The global macroeconomic uncertainties have increased due to the Russia-Ukraine war, but it is too early to predict its impact on the Indian economy, said eminent economist Pinaki Chakraborty in an interview with PTI. Chakraborty said that high-frequency data show that in many countries, inflation is higher than expected, there are supply chain disruptions and much higher volatility in financial markets.

“As we recover from the COVID-19 pandemic, the global macroeconomic uncertainties have increased due to the war between Russia and Ukraine.”However, it is too early to even predict its impact on the Indian economy,” he said.

Chakraborty, the director of the National Institute of Public Finance and Policy (NIPFP), said India’s current macroeconomic situation is definitely better than what it was earlier but due to global uncertainties, the country will have to be watchful.

Russia started its military offensive against Ukraine on February 24. Western nations, including the US, have imposed major economic and other sanctions on Russia following the aggression. While noting that the global economy will get impacted due to the Russia-Ukraine conflict, the eminent economist said quantification of that impact at this stage will be difficult.

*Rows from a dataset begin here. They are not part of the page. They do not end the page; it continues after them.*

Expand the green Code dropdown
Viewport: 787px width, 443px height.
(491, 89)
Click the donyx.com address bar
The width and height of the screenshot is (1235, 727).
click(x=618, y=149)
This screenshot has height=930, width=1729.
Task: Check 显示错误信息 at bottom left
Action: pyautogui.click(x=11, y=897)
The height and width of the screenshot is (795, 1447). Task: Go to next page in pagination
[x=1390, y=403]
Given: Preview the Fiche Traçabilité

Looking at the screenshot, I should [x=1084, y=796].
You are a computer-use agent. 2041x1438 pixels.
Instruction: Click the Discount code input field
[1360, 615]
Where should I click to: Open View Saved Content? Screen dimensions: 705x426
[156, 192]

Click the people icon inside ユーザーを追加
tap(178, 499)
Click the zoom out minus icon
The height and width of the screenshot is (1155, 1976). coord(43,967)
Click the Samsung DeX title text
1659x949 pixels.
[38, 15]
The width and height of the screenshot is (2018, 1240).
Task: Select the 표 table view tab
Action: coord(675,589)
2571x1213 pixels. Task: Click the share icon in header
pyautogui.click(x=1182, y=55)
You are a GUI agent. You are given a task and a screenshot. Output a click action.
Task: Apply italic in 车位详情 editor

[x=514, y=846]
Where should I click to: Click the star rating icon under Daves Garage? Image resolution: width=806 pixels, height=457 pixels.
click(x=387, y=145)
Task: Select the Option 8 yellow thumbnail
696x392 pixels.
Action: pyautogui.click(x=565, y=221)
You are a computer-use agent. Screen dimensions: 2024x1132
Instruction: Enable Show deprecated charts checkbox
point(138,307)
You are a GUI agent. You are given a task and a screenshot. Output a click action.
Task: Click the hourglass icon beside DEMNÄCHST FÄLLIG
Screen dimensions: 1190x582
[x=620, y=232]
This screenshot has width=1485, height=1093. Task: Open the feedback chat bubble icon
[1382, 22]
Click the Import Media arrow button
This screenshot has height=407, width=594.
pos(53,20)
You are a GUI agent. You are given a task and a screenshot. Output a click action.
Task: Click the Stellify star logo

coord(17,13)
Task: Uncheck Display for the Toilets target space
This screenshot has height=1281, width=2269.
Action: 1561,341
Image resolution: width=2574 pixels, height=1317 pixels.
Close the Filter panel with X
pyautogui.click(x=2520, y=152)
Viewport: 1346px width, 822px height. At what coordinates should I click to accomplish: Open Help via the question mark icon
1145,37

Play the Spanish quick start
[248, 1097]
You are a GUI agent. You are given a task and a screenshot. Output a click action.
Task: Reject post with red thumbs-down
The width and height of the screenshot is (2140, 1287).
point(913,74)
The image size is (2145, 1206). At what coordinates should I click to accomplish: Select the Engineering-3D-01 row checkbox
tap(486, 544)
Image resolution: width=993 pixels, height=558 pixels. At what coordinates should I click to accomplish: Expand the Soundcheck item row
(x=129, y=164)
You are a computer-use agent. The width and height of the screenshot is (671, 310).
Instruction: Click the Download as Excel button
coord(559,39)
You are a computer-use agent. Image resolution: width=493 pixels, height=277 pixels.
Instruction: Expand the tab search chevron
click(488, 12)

“What is the most important is to manage and navigate disruptions created by war, so that we have minimum impact on fisc, minimum impact on our deficit levels and we are able to execute the budgetary priorities accorded into 2022- 23 budget,” he emphasised.

Asia’s third-largest economy is projected to grow 8.9 per cent in the current fiscal, slower than the previously anticipated 9.2 per cent, according to recent government data.

Chakraborty observed that India has not entered into a situation of high inflation, low growth and high fiscal deficit. In fact, India’s macro situation is stable and the country is on the path of broad-based sustainable recovery. Retail inflation hit an eight-month high of 6.07 per cent in February, remaining above the RBI’s comfort level for the second month in a row, while wholesale price-based inflation soared to 13.11 per cent on account of the hardening of crude oil and non-food item price.

The Reserve Bank of India (RBI) on February 10 had lowered the inflation outlook to 4.5 per cent for the next fiscal, from 5.3 per cent in the current year. Chakraborty emphasised that since the onset of COVID-19, there has been significant fiscal and monetary expansion. “Inflation is partly the outcome of this expansion. We need to focus on growth recovery, fiscal sustainability and monetary tightening,” he said.

According to Chakraborty, though the war is a major disruption to the process of post-COVID-19 economic recovery, fiscal consolidation is emerging as a major issue as countries deal with a large deficit and debt, high inflation and uneven economic recovery.

“Though in the short run, necessary flexibility for the creation of fiscal space needs to be provided through higher borrowing, there is a need to return to a sustainable fiscal management for macro stability and growth when we take a medium-term view,” he argued.